Tujuan 1
Tulis ulang kata demi kata bagian artikel tentang Bulog di bawah, mulai dari "Menuju konten utama" turun sampai ke "antaranya Perum Bulog.".

Kutipan dokumen
=====

Menuju konten utama

Sengsara Bulog: Tak Cuma Beras, Utang Juga Bertumpuk

Di tengah penurunan angka distribusi beras dan komoditas lain, Bulog terus dituntut melakukan pengadaan dengan bergantung pinjaman bank. Bunga yang mencekik dan pelunasan yang memakan waktu lama bikin mereka kerap merugi.

Sengsara Bulog: Tak Cuma Beras, Utang Juga Bertumpuk
Utang Akhir Tahun Bulog. tirto.id/Lugas

tirto.id - Desember 2019 adalah bulan yang melelahkan bagi Perusahaan Umum Badan Urusan Logistik (Perum Bulog). Belum juga reda kritik akibat kemunculan 20 ribu ton beras turun mutu eks pengadaan dalam negeri 2017-2018, ombak lain datang menerjang.

Pemicunya adalah publikasi Kementerian Keuangan (Kemenkeu) soal kinerja perusahaan-perusahaan pelat merah di Indonesia. Dari total 41 BUMN yang mendapat Penyertaan Modal Negara (PMN), berdasarkan data tersebut, ada tujuh yang merugi. Satu di antaranya Perum Bulog.

Berdasarkan catatan Kementerian Keuangan Bulog merugi sebesar Rp797 miliar pada tahun 2018, padahal pada tahun 2017 dan 2016 Bulog masih untung masing-masing Rp705 miliar dan Rp892 miliar.

“Tahun 2017 sudah ada perubahan setelah 2 kali PMN, jumlah BUMN yang laba ada 38 perusahaan dan rugi 3 perusahaan. Tahun lalu BUMN yang laba jadi 34 perusahaan dan yang rugi 7 perusahaan,” ujar Menteri Keuangan Sri Mulyani di Jakarta, 1 Desember 2019.

Sri Mulyani bilang Debt to Equity Ratio (DER) alias rasio utang terhadap modal Perum Bulog jauh dari kata membanggakan, yakni 3,19 dari batas aman 3. Selain itu berdasarkan indeks Altman (Z-Score) yang dirilis Direktorat Jenderal Kekayaan Negara (DKJN), nilai Bulog cuma 0,93. Capaian ini berada di bawah batas aman, yakni 1,3.

Indeks Z-Score merupakan piranti ukur yang kerap dipakai menilai kondisi maupun kinerja perusahaan mengacu laporan keuangan mereka. Pengukurannya dilakukan dengan melihat kerentanan perusahaan terhadap kemungkinan berbagai gejolak lewat penghitungan aset lancar, pendapatan sebelum bunga, pajak, depresiasi hingga amortisasi.

=====

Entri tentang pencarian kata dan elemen

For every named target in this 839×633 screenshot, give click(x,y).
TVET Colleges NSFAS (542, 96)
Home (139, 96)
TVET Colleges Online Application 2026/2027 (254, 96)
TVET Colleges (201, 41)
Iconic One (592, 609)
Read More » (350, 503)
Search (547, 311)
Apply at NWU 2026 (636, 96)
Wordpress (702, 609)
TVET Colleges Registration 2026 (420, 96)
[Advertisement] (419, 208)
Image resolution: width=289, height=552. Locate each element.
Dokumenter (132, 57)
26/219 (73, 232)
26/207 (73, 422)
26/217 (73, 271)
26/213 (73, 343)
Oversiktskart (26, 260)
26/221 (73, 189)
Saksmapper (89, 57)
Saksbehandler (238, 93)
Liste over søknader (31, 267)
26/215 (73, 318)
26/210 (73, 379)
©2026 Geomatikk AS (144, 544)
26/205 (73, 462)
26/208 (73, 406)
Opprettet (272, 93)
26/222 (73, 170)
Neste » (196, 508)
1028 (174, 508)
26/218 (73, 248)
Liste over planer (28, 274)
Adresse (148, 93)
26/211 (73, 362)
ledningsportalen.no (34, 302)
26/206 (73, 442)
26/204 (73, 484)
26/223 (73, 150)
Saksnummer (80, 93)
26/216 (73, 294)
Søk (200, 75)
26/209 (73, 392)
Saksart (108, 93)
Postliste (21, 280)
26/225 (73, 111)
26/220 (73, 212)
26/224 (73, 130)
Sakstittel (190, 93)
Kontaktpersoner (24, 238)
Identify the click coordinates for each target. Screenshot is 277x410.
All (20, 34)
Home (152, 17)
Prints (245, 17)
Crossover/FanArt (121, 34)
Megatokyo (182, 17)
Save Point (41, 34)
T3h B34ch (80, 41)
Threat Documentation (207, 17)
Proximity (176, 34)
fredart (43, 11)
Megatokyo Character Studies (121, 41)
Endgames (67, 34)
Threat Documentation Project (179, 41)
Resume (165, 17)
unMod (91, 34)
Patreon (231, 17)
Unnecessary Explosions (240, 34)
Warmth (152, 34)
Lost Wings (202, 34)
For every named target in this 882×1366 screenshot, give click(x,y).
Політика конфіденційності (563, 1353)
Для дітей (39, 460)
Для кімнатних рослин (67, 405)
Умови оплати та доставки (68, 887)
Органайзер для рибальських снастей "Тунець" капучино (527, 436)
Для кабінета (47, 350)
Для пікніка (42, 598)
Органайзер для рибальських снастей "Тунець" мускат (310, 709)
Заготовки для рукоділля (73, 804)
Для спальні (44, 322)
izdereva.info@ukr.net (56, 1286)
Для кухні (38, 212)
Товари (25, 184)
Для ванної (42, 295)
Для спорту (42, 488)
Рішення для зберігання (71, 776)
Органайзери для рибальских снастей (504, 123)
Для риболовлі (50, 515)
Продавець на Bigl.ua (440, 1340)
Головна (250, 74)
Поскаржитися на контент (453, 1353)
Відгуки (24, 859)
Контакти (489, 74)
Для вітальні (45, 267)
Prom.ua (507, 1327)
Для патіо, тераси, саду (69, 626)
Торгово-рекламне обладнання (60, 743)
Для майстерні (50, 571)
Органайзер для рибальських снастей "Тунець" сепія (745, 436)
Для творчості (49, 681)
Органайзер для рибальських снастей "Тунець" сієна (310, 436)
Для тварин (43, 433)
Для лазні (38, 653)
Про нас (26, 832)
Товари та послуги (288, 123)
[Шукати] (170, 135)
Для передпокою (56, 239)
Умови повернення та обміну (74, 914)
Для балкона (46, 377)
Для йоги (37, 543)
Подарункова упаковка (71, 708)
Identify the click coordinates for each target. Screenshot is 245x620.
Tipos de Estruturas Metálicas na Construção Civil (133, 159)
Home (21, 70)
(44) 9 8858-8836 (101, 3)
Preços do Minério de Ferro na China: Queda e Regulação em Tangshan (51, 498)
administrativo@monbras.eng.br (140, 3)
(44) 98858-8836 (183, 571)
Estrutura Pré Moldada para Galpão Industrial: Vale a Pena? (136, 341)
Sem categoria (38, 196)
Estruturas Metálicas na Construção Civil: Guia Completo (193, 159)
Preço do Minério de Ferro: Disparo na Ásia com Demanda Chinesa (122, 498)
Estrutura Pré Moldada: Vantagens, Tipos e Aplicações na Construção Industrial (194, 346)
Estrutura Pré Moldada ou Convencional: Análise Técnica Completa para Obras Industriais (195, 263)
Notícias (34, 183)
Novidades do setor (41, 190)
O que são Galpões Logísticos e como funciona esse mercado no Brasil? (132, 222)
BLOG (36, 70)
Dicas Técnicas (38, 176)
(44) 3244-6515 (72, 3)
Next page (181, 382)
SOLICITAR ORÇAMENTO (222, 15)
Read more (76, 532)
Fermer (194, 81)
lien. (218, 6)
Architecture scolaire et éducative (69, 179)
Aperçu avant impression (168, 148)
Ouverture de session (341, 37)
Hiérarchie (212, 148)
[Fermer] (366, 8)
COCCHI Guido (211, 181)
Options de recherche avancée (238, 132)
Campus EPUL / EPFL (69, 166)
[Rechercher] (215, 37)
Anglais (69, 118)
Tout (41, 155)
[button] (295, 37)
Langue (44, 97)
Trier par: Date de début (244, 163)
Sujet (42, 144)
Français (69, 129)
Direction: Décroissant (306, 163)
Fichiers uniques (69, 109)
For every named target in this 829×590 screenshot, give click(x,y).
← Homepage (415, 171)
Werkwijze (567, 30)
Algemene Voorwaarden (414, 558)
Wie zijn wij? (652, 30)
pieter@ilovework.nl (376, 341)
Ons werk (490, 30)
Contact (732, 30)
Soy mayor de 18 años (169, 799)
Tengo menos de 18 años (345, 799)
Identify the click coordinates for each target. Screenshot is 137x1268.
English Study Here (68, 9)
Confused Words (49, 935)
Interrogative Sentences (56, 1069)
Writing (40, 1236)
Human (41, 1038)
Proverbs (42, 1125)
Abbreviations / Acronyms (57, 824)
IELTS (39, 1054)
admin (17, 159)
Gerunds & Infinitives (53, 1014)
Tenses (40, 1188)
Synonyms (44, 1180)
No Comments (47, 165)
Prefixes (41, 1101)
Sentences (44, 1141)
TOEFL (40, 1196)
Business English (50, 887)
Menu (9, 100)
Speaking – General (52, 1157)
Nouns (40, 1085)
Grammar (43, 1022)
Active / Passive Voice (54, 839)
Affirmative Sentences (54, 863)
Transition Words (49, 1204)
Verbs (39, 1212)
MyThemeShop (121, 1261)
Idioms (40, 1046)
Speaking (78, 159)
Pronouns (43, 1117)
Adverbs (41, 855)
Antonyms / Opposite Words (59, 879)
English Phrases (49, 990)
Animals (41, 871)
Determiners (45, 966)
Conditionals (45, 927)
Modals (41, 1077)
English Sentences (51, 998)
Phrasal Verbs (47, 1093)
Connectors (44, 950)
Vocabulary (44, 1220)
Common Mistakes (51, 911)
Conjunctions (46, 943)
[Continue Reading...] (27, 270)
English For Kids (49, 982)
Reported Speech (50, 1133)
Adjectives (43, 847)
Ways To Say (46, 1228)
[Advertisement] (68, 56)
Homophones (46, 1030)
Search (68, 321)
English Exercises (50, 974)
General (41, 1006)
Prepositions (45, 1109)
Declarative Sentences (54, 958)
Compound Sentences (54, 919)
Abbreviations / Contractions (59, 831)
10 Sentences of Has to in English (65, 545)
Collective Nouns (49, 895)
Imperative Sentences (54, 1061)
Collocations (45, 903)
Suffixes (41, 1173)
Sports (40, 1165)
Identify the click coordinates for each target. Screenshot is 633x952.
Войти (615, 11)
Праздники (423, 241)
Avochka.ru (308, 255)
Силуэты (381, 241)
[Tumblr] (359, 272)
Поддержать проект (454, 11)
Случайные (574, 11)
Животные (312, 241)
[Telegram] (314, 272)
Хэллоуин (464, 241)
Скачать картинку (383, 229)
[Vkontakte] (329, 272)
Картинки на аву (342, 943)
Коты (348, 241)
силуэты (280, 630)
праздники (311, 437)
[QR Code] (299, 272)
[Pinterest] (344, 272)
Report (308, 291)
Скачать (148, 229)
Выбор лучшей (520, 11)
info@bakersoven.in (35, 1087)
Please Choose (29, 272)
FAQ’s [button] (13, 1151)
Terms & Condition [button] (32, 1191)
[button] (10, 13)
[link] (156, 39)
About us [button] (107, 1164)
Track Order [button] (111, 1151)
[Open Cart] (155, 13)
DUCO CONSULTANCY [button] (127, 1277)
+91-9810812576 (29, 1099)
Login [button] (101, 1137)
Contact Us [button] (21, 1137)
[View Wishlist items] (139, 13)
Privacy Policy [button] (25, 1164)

=====

Tujuan 2
Baris mana saja dalam daftar di atas yang memuat kata "English"? Pilih dan salin semua baris itu. Huruf besar dan kecil dibedakan.

Jawaban benar 1
Menuju konten utama

Sengsara Bulog: Tak Cuma Beras, Utang Juga Bertumpuk

Di tengah penurunan angka distribusi beras dan komoditas lain, Bulog terus dituntut melakukan pengadaan dengan bergantung pinjaman bank. Bunga yang mencekik dan pelunasan yang memakan waktu lama bikin mereka kerap merugi.

Sengsara Bulog: Tak Cuma Beras, Utang Juga Bertumpuk
Utang Akhir Tahun Bulog. tirto.id/Lugas

tirto.id - Desember 2019 adalah bulan yang melelahkan bagi Perusahaan Umum Badan Urusan Logistik (Perum Bulog). Belum juga reda kritik akibat kemunculan 20 ribu ton beras turun mutu eks pengadaan dalam negeri 2017-2018, ombak lain datang menerjang.

Pemicunya adalah publikasi Kementerian Keuangan (Kemenkeu) soal kinerja perusahaan-perusahaan pelat merah di Indonesia. Dari total 41 BUMN yang mendapat Penyertaan Modal Negara (PMN), berdasarkan data tersebut, ada tujuh yang merugi. Satu di antaranya Perum Bulog.

Jawaban benar 2
English Study Here (68, 9)
Business English (50, 887)
English Phrases (49, 990)
English Sentences (51, 998)
English For Kids (49, 982)
English Exercises (50, 974)
10 Sentences of Has to in English (65, 545)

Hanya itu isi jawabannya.